NewsCourt & Crime“Predatory” Scots social worker jailed over rapes and sexual assaults across almost...

“Predatory” Scots social worker jailed over rapes and sexual assaults across almost two-decade timespan

A SCOTS social worker has been jailed after being convicted of raping and sexually assaulting several women over the course of almost two decades. 

Thomas Proctor was charged with raping two women and sexually assaulting another while employed as a social worker in Alloa, Clackmannanshire between January 2002 and August 2019.

High Court in Glasgow.
Pictured: High Court in Glasgow. (C) Google Maps

The 43-year-old from Maryhill, Glasgow, was found guilty by the High Court in Glasgow of 11 charges. 
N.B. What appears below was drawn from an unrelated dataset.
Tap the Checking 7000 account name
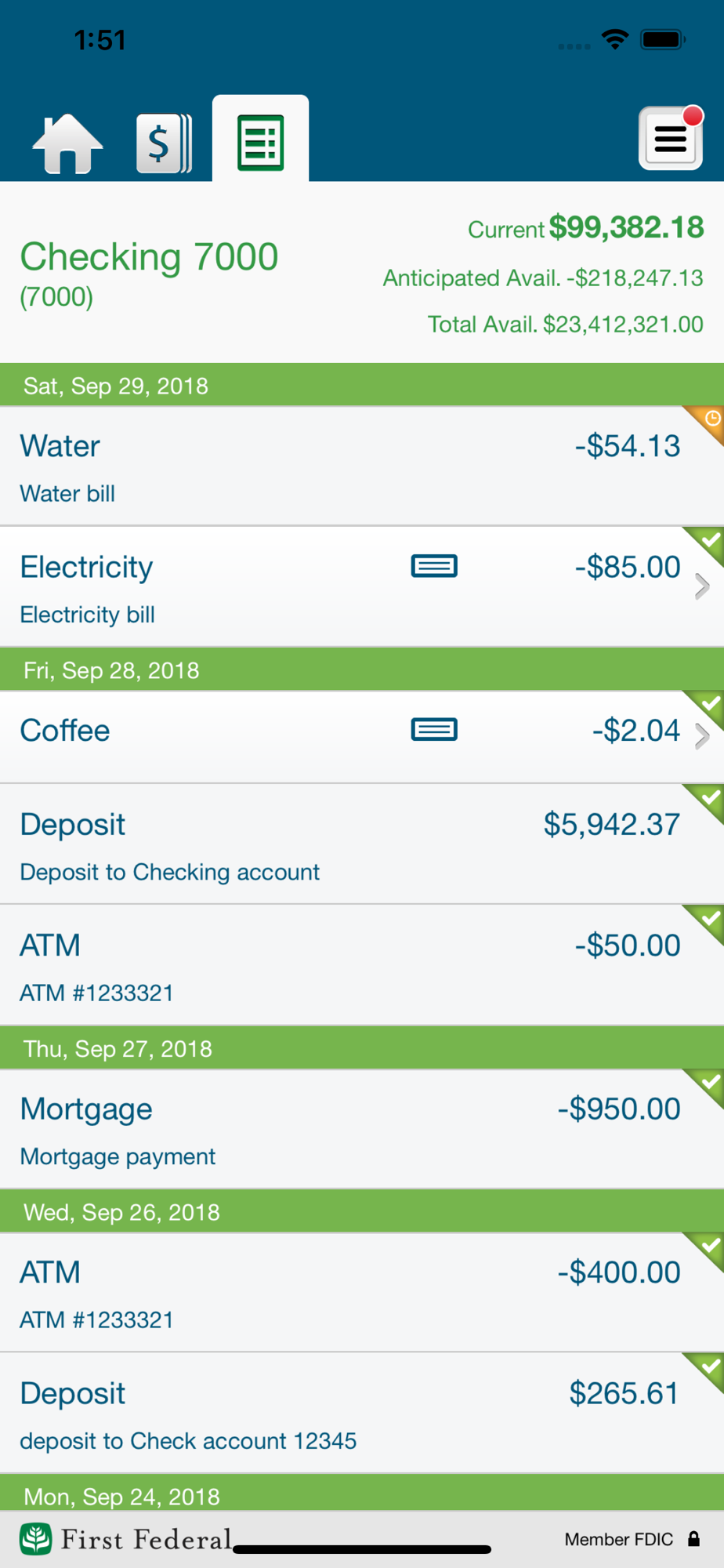The height and width of the screenshot is (1568, 724). click(x=149, y=257)
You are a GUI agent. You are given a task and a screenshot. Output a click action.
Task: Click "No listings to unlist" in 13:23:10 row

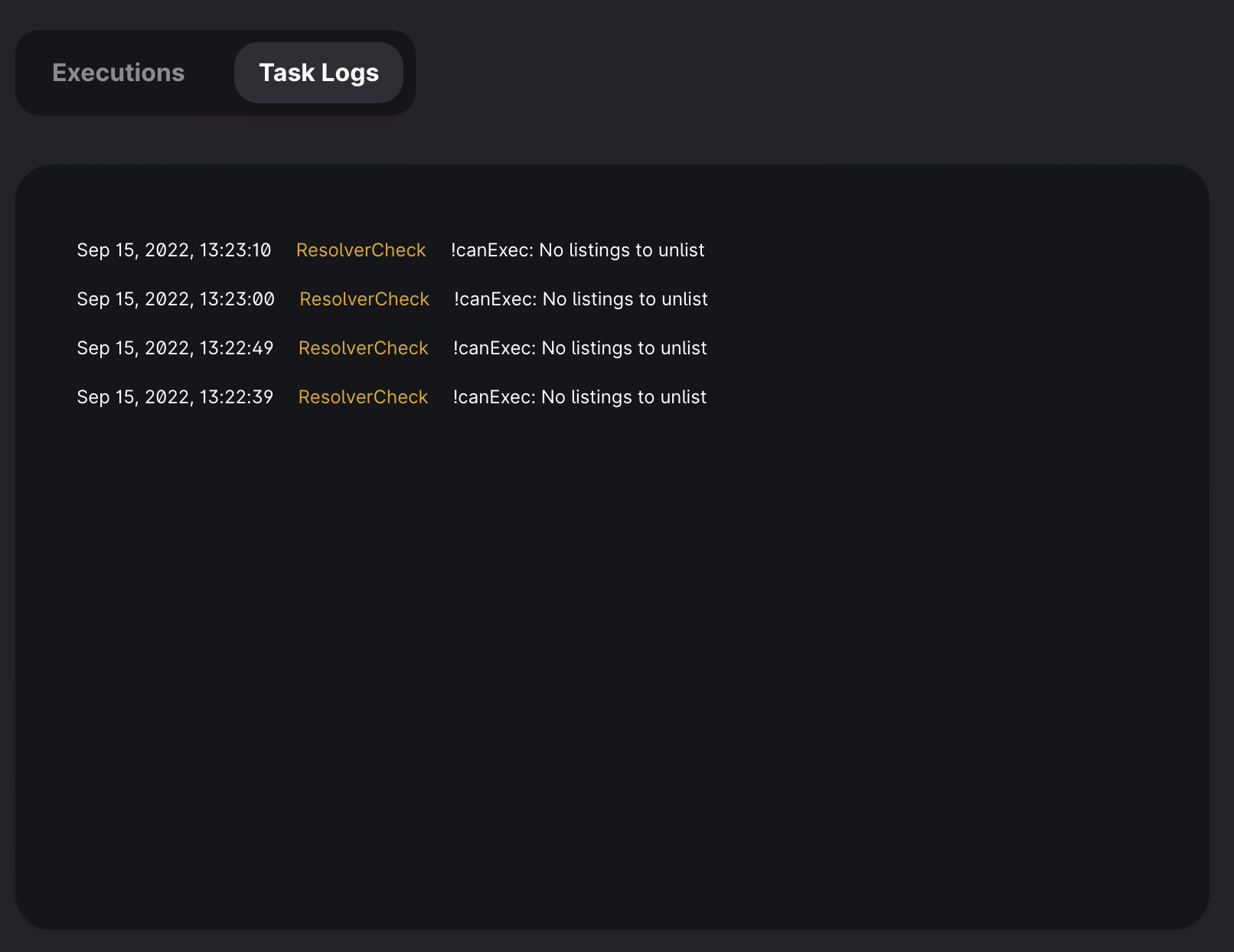622,250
The charges include raping one woman while she was in hospital and assaulting another woman after she drank water with an unknown substance in it. 
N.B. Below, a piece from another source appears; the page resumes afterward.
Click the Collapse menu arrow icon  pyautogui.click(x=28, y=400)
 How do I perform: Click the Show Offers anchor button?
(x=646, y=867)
Proctor, who denied the accusations, was also found to have raped and made threats towards the first woman in a flat in Lanarkshire. 
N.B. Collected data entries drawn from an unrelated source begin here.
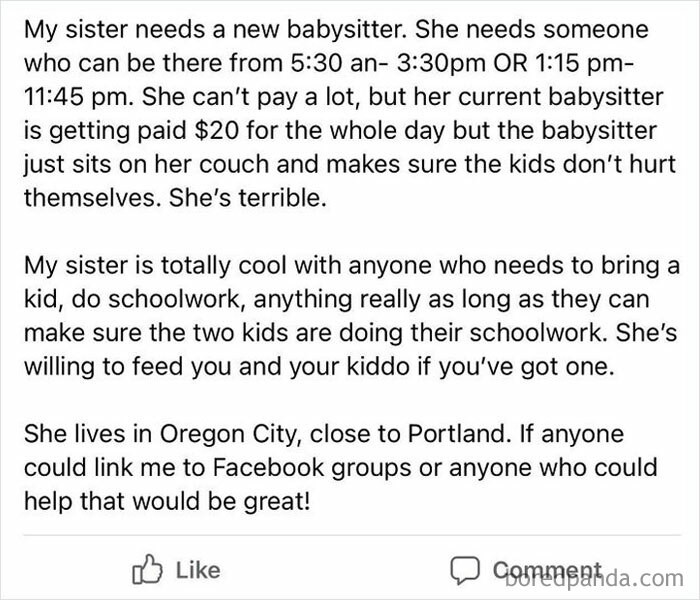Click the words 'Oregon City' in the post
This screenshot has width=700, height=600.
click(x=228, y=434)
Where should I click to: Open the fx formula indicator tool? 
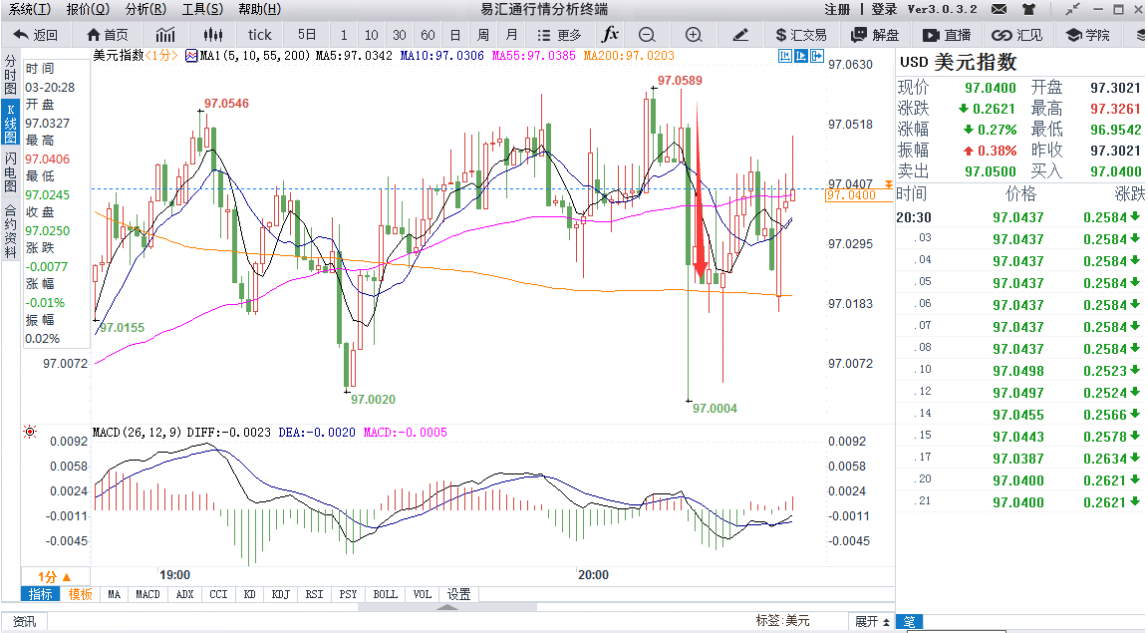[x=609, y=35]
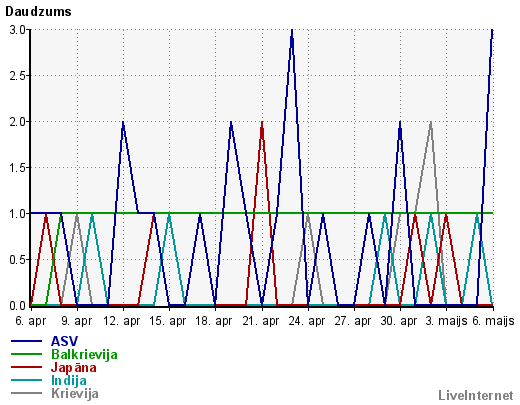Click the 3.0 y-axis value label

tap(17, 30)
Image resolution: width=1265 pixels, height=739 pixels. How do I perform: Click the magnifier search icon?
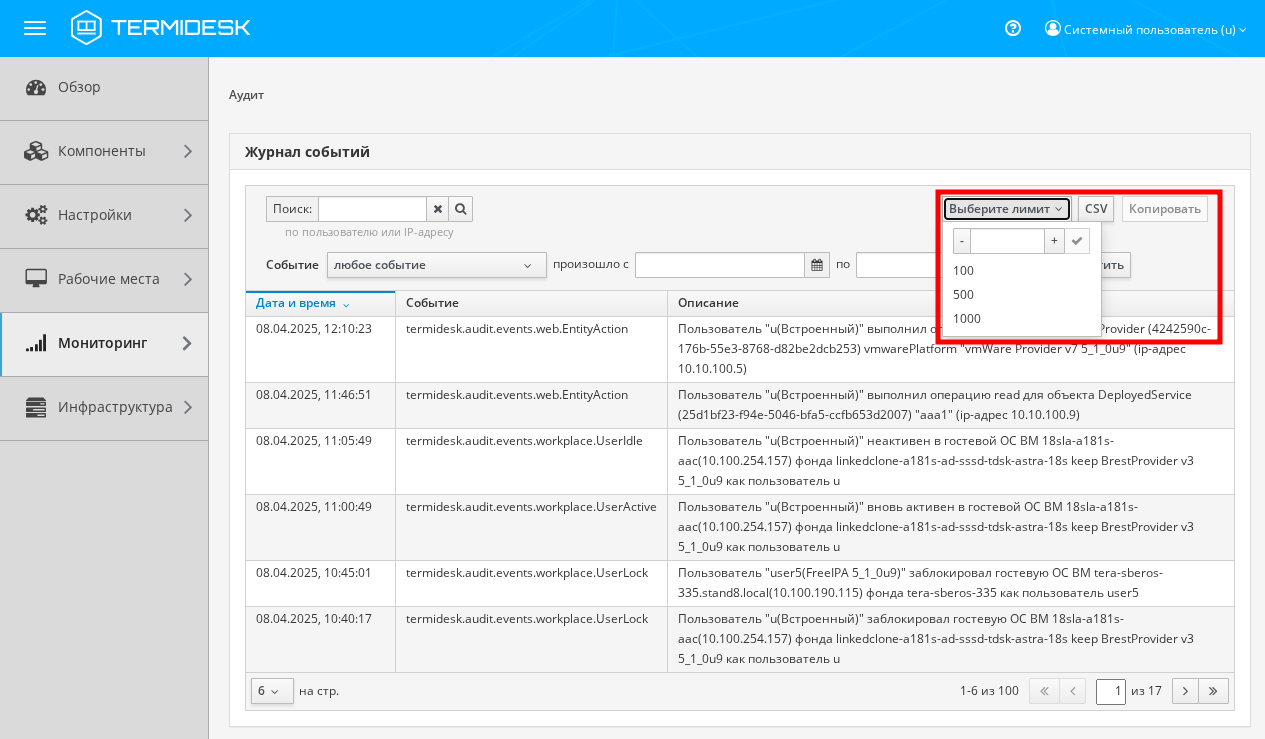460,209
He was also convicted of raping and making threats to a third woman in Fife and Lanarkshire

 The vile social worker was also found to have threatened to remove the children of two of his victims from their care. 

Proctor was handed to an 11-year extended sentence, with Judge William Gallacher declaring that eight of the years would be behind bars and the final three would be under supervision. 

Gallacher described Proctor’s actions as “simply disgraceful.” 

He added: “It is difficult to figure out the appropriate sentence due to the level of abuse carried out over a period of time. I will impose a significant penalty. 

“You will have grasped that because of the gravity of this case, there is only one thing I can do.” 

Prosecutor Alan Parfery declared in his closing speech that Proctor was “calculated in a predatory fashion”. 

Parfery said to Proctor in reference to one of his victims: “You told her that you held such a job and how the system worked. 

“That she should be intimate with you if she wanted to keep her child. The cruellest of cruel threats.” 

Mr Parfery later added that there was “only one person” who knew which words to use “for a clear and devastating outcome”.